Wednesday, April 22, 2009

Gregory on the Christian distinction

Notre Dame Institute for Advanced Study
"Every finding and every possible finding of natural science is compatible with a notion of God whose radical otherness is precisely the possibility condition of his presence throughout the physical world. If the biblical God of traditional Christianity is real, then the empirical findings of the natural sciences from astronomy and experimental physics to paleontology and evolutionary biology could not diminish God's presence in and through the world."

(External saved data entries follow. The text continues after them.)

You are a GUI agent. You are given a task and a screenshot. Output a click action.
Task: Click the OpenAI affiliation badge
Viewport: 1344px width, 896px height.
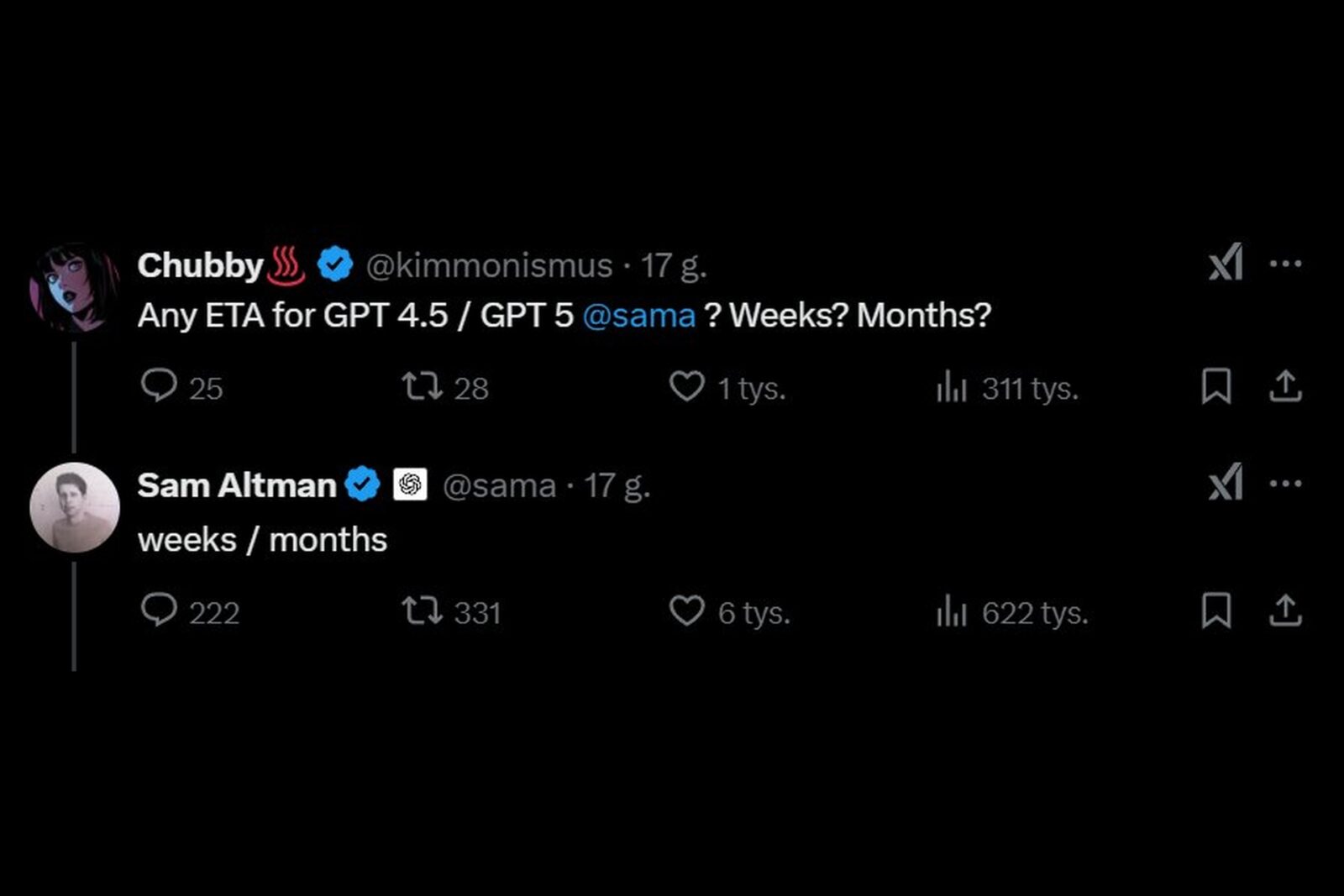coord(410,485)
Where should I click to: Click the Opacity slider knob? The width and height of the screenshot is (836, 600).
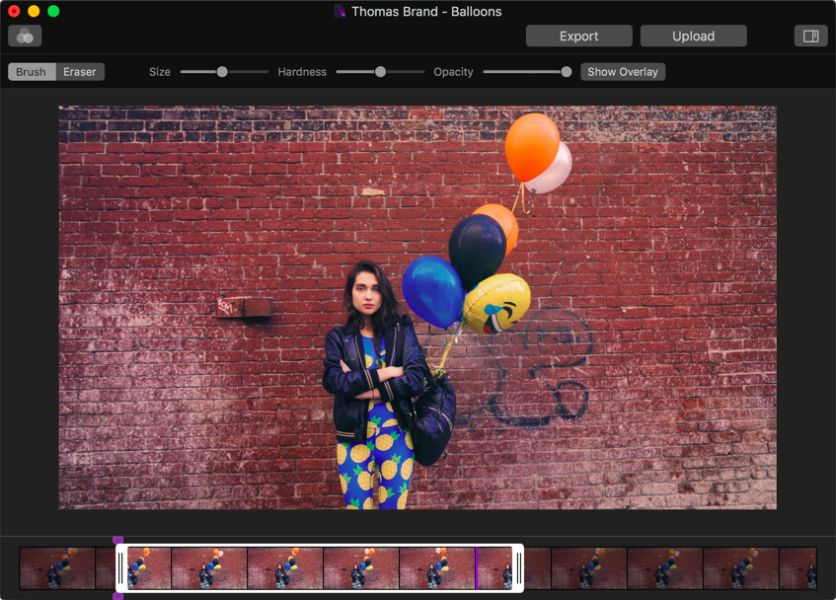click(566, 72)
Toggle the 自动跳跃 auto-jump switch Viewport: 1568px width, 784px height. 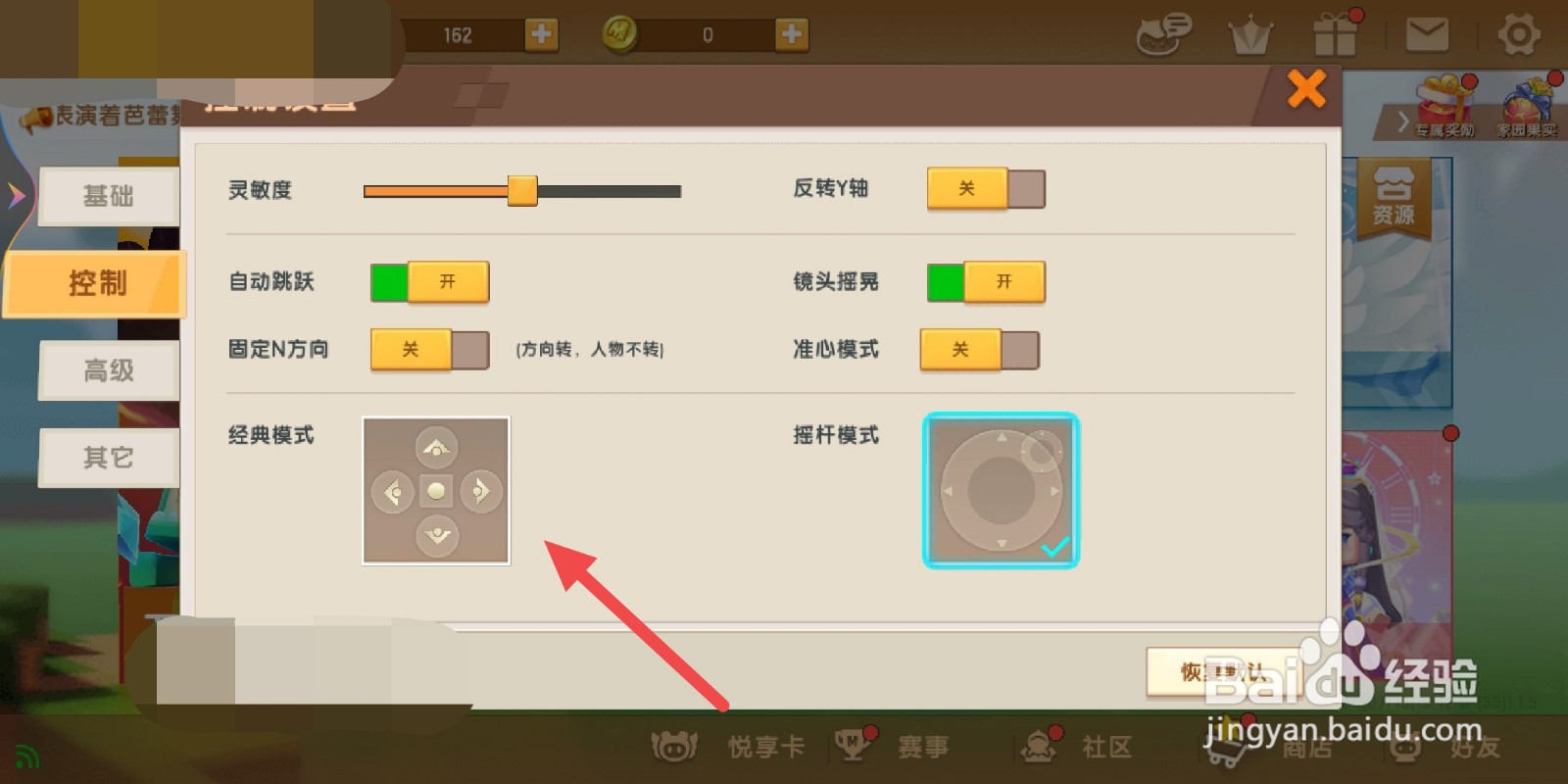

     Brad S. Gregory, "No room for God? History, science, metaphysics, and the study of religion," History and theory 47, no. 4 (December 2008): 509-510. But the key here is the notion. It must be the traditional notion of a God "who cannot in principle be conceived as part of, alongside, or in competition with the natural world"; who "is not a 'highest being' or a 'supernatural entity' that can in any sense be properly conceived within or as a component of a more comprehensive reality"; who is "radically distinct from the universe", i.e. "metaphysically transcendent" (502-503); and so forth. So away with the profoundly meta-scientific assumptions of modern scientism rooted ultimately in "late-medieval nominalism" (Duns Scotus on univocity). "A radically transcendent God would be neither outside nor inside his creation. . . . Rather, if real, such a God could be wholly present to everything in the natural world precisely and only because he would be altogether inconceivable in spatial categories. Divine transcendence would thus be not the opposite but the correlate of divine immanence. So, too, God in this sort of view would be neither temporally prior to nor a cosmic observer of sequential events as they unfold. . . . Rather, God could be fully present to all events and every moment precisely and only because he would be altogether inconceivable in temporal categories. Divine eternity would then be not the opposite but the correlate of divine providence" (503). "The intellectually unjustified misstep that provides the foundation for scientism and ideological secularism in the modern academy derives not from science, but from the transgression of science's own self-imposed limits" precisely (506). Nothing new here, but he sure brings his fellow historians up to speed. Outstanding! Great footnotes, too.